▸ **What is being asked**
Quote, word for word, only the lines running from the line with "You are a GUI" through the end of the listing. Leave out the pictures.

== == ==

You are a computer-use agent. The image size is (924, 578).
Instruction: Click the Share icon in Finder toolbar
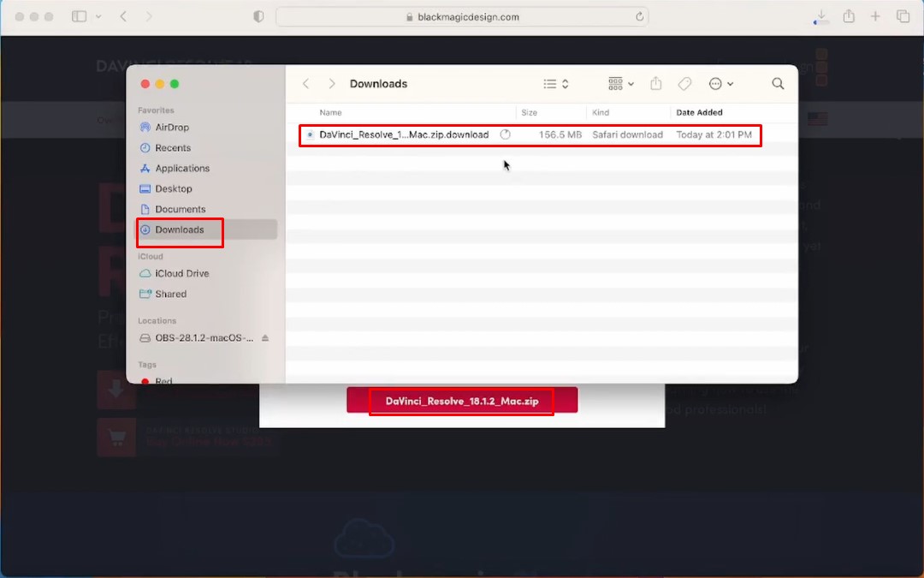655,83
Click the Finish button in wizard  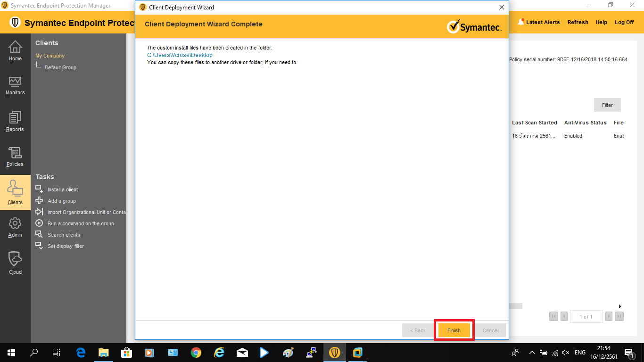(x=454, y=330)
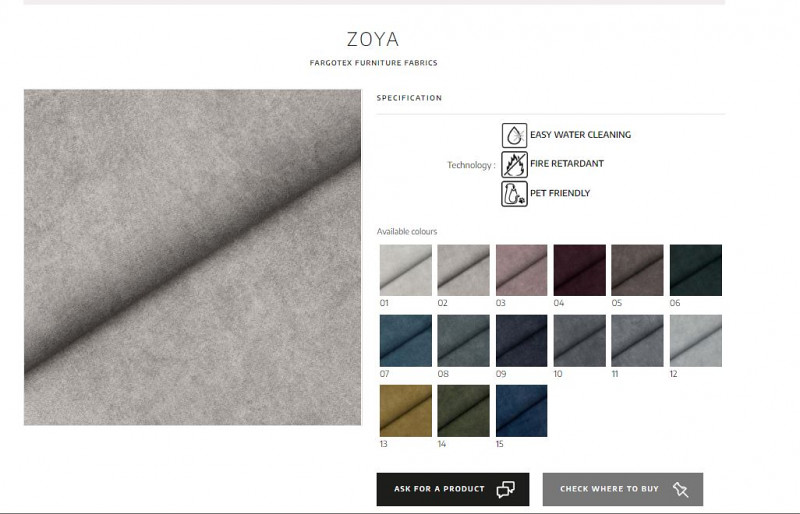Image resolution: width=800 pixels, height=514 pixels.
Task: Click the Fire Retardant flame icon
Action: [x=514, y=164]
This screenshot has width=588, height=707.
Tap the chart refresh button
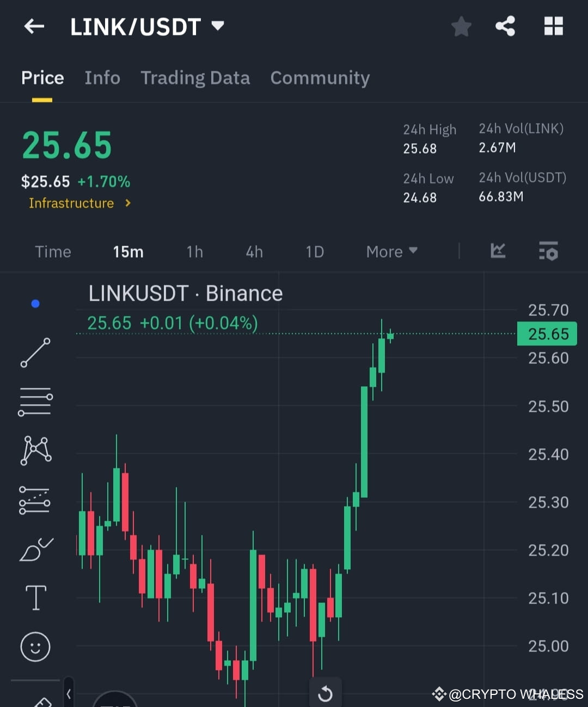[325, 692]
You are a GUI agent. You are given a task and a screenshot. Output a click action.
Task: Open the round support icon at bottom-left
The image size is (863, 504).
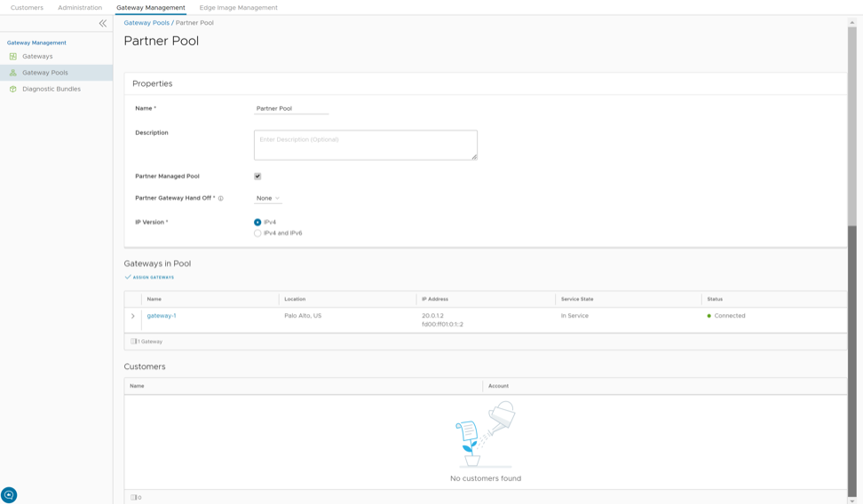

== == ==

▸ **Solution**
You are a GUI agent. You are given a task and a screenshot. Output a click action.
Task: Open the round support icon at bottom-left
The image size is (863, 504).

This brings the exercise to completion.